→ Page excerpt

::::::::::

Then it’s back on the train for breakfast, conversation, a nap and lunch. At this point, you’re in the world-famous Outback.
What’s it look like? It’s a wheat-and-sage-colored collage of scrub. Ground cover stretches forever, and the horizon is intimidating and expansive. Giant birds are seen all over the powder-blue skies, and the wedge-tailed eagle — the Indian Pacific’s symbol — calls this rugged land home.
Sandstone-colored dirt ties everything together, from the occasional rock to a water-starved tree. The bleak environs make kangaroo-spotting much easier than it would be were you hurtling through dense forests.
That afternoon, the train stops in Adelaide for an hour-long tour of the southern city of 1 million-plus people. Again, the undesirable bus tour should be bypassed for a taxi into the central business district, which buzzes with parks, art and shopping. Just be back by 6:40 p.m., when the train departs north and then west.
Dinner is louder and more comfortable this time, with more familiarity and free-flowing wine. Sleep comes easier this night, too.
Day 3
Ready for a big train day? We’re tackling the Nullarbor Plain, the world’s largest single piece of limestone at about 200,000 square kilometers. The Nullarbor is home to the world’s longest stretch of arrow- straight railroad track — a 478-kilometer stretch that gives you a unique perspective of the globe.
The rumor about the Nullarbor (Latin for “no trees”) is that if you look at it just right, you’ll see the actual curvature of the Earth. And there are multiple times when you’re looking out from your train perch and you swear you see the bowed Earth, from the left to the right.
A short, suffocatingly hot stop in Cook, population 5, gives you the chance to stretch your legs and meet the family (yep, singular) that lives and operates a shop/museum there. And after dinner, there’s a lengthier stop in Kalgoorlie, a large mining town and home to many still-active brothels.

::::::::::

→ Stored data
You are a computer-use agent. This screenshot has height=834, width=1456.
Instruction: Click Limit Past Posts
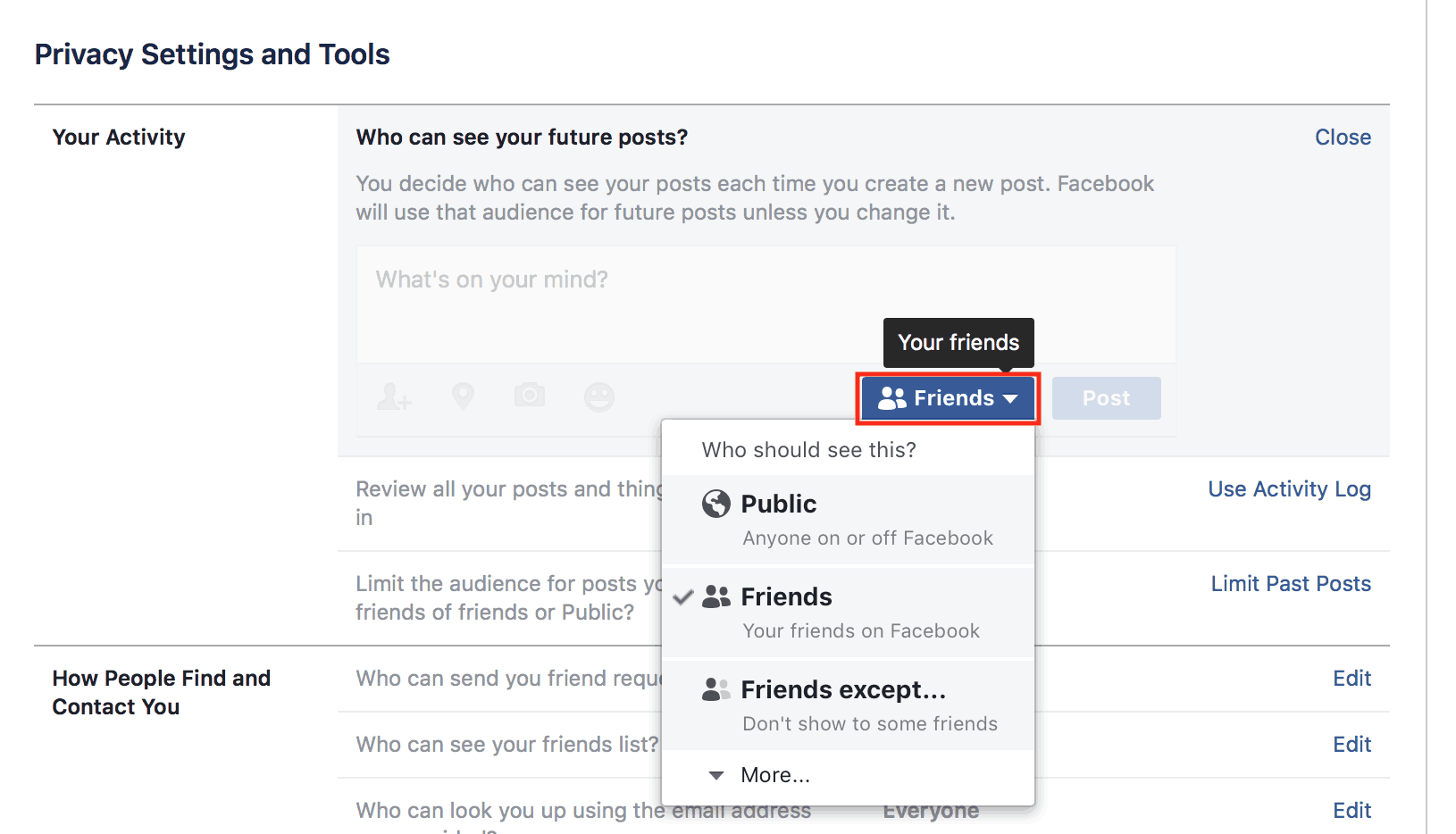tap(1291, 583)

::::::::::

→ Task 1
Translate this sentence from the Indian Pacific excerpt into Spanish: "Sandstone-colored dirt ties everything together, from the occasional rock to a water-starved tree."
→ Task 2
Please summarize the Indian Pacific excerpt in two sentences.

→ Reply 1
La tierra color arenisca lo une todo, desde alguna roca ocasional hasta un árbol sediento de agua.

→ Reply 2
The train first crosses the Outback, a vast scrubland where wedge-tailed eagles live and kangaroos are easy to spot, then stops in Adelaide for an hour before leaving at 6:40 p.m. On Day 3 it crosses the Nullarbor Plain with its 478-kilometer straight stretch of track, stopping at Cook, population 5, and after dinner at the mining town of Kalgoorlie.